Written by Jaymi Naciri Posted On Wednesday, 18 March 2020 05:30

While American homeowners scramble to take advantage of some of the lowest mortgage rates in history related to the global coronavirus outbreak, Italians are quarantining at home and getting some much-needed mortgage relief. 

“Mortgage payments will be suspended across Italy as the Italian government places the population on lockdown because of the coronavirus outbreak,” said Business Insider. “The Italian government has placed Italy's more than 60 million people under lockdown, extending emergency measures initially imposed only on northern regions as it struggled to stop the coronavirus from spreading.”

Prime Minister Giuseppe Conte told everyone to "stay at home" and has banned public gatherings including sporting matches and weddings. In addition, most public spaces, save for grocery stores and pharmacies, are closed for the foreseeable future. 

What’s happening stateside?

Refinancing here is in the midst of a major boom. “Applications to refinance a home loan jumped 79% last week compared with the previous week, according to the Mortgage Bankers Association,” said CNBC. “Applications for home purchase loans were up just 6% for the week.”
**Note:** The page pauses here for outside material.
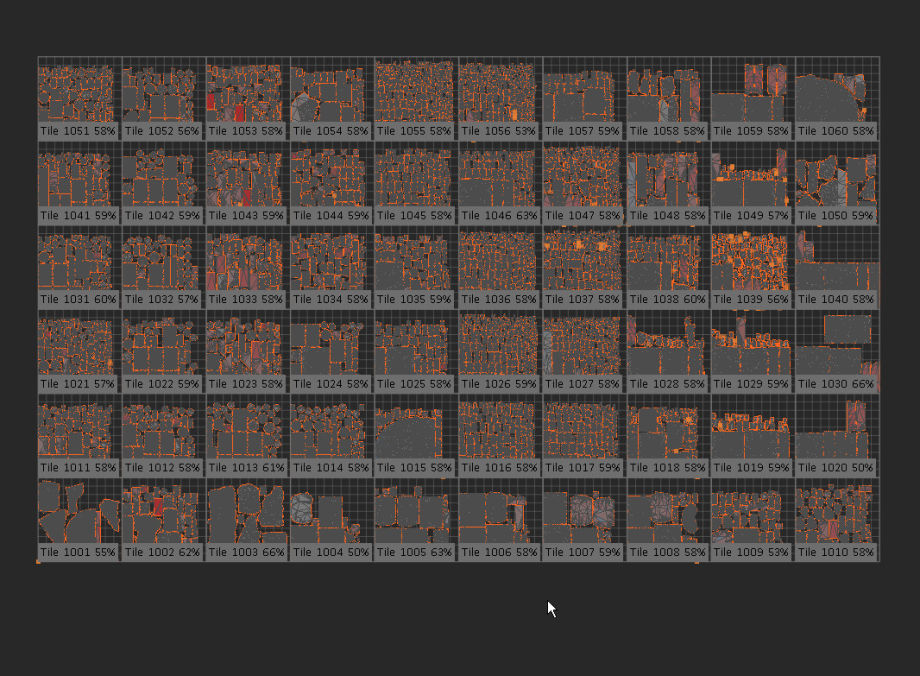Select the Tile 1033 thumbnail
Viewport: 920px width, 676px height.
(247, 260)
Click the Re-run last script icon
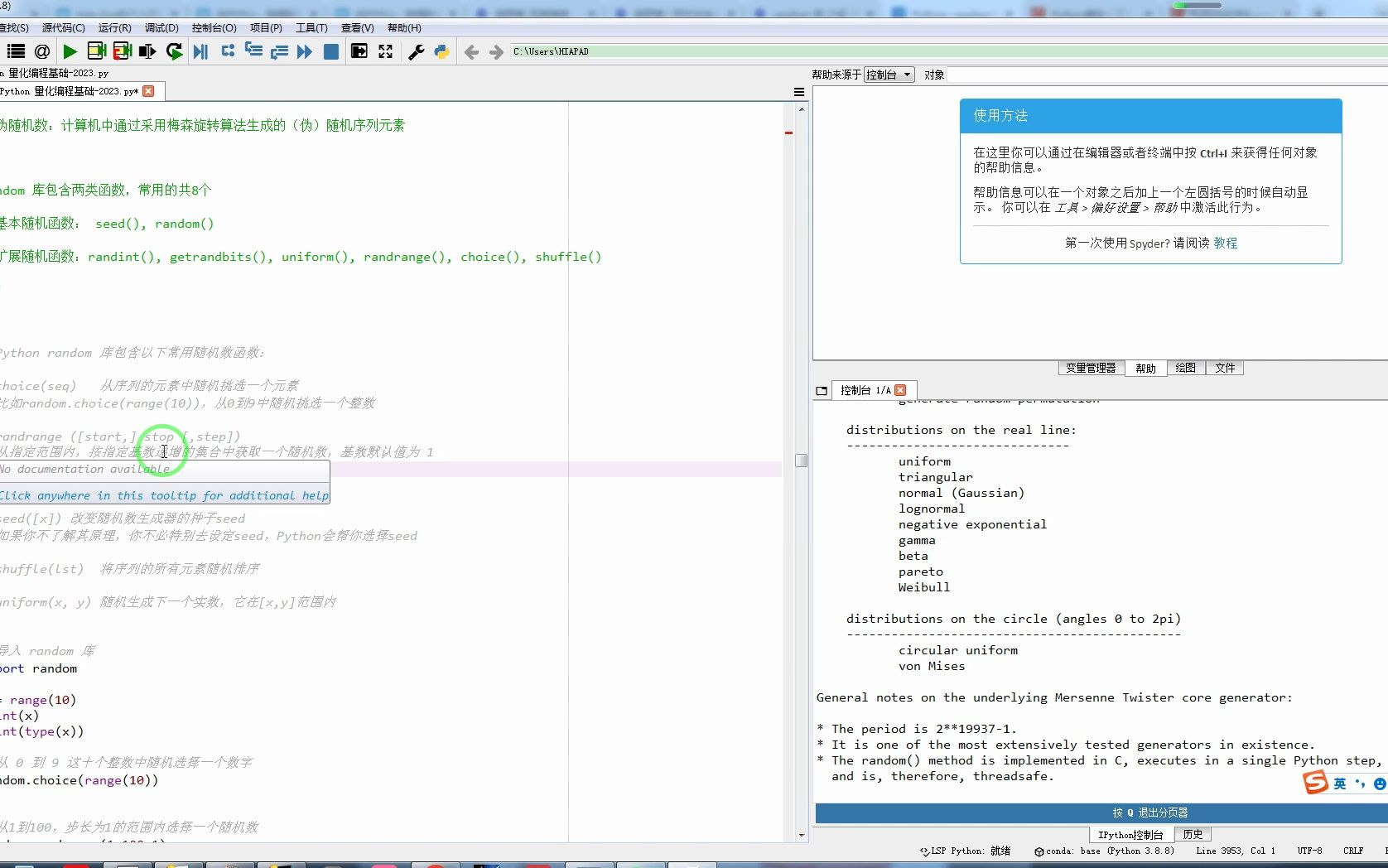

Home buyers and sellers aren’t entirely sitting on the sidelines. Home searches have dropped in many places across the country, and certainly in-person tours and showings are way down as Americans adjust to a temporary new normal. “In a quick survey, 16% of Realtors reported seeing a drop in buyer interest related to the coronavirus and 1 in 4 sellers are changing how they market their homes, some going entirely online, according to the National Association of Realtors,” said CNBC. “Just 3% of Realtors said they had clients remove their homes from the market due to the coronavirus. As with everything in real estate, reaction is local, with some markets not seeing as much of an effect. Higher-priced housing markets are likely to see more of an effect, as buyers are more influenced by moves in the stock market.”
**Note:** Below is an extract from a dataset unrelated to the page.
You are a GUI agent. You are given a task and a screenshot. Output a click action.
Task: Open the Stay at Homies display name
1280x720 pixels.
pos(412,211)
And, in fact, this might end up being a once-in-a-lifetime opportunity for savvy real estate buyers. “Economists say that low mortgage rates could soften the impact on sales this spring. “Although most people think of recessions with dread, it is worth keeping in mind that they can also be periods of opportunity, especially if you are prepared,” George Ratiu, a senior economist at®, said in REALTOR Magazine. “As the last recession demonstrated, while asset markets declined, many prepared buyers found treasures, often in low-priced homes.”

But the big real estate-related question for many homeowners here is whether a mortgage holiday may also be coming. 

“The short answer is: probably not,” said HousingWire. “Most American mortgages are packaged into bonds with legal terms that dictate what the servicers who handle the billing can and can’t do. There are ways servicers can offer forbearance—an agreement to let borrowers either pay at a lower interest rate or suspend payments temporarily because of a hardship. But it’s on a case-by-case basis.”

“Somebody owns those bonds,” Mark Vitner, a senior economist with Wells Fargo, told them. “Who is going to make those interest payments?” 

That likely won’t stop distressed homeowners from trying, especially if widespread quarantines become a reality in the U.S. “Some of America's largest mortgage lenders are urging their borrowers to get in touch as soon as possible if they making home loan payments becomes difficult because of the coronavirus health emergency,” said Newsweek. “While none of the institutions who were approached by Newsweek and responded had a specific policy related to coronavirus, they do have existing procedures for dealing with forbearance due to illness or loss of income.”